▶ PROMPT
Every line containing the word "Task" is to be copied from the data below.
(Beginning of INFORMATION GIVEN)
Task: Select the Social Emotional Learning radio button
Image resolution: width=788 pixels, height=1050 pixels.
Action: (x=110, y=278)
(End of INFORMATION GIVEN)
(Beginning of INFORMATION GIVEN)
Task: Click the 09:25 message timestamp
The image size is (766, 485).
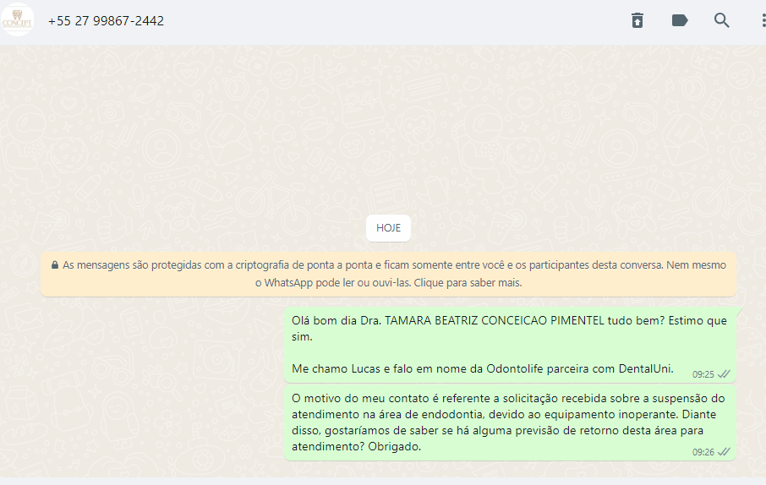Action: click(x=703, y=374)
(End of INFORMATION GIVEN)
▶ EXERCISE RESPONSE
Task: Select the Social Emotional Learning radio button
Task: Click the 09:25 message timestamp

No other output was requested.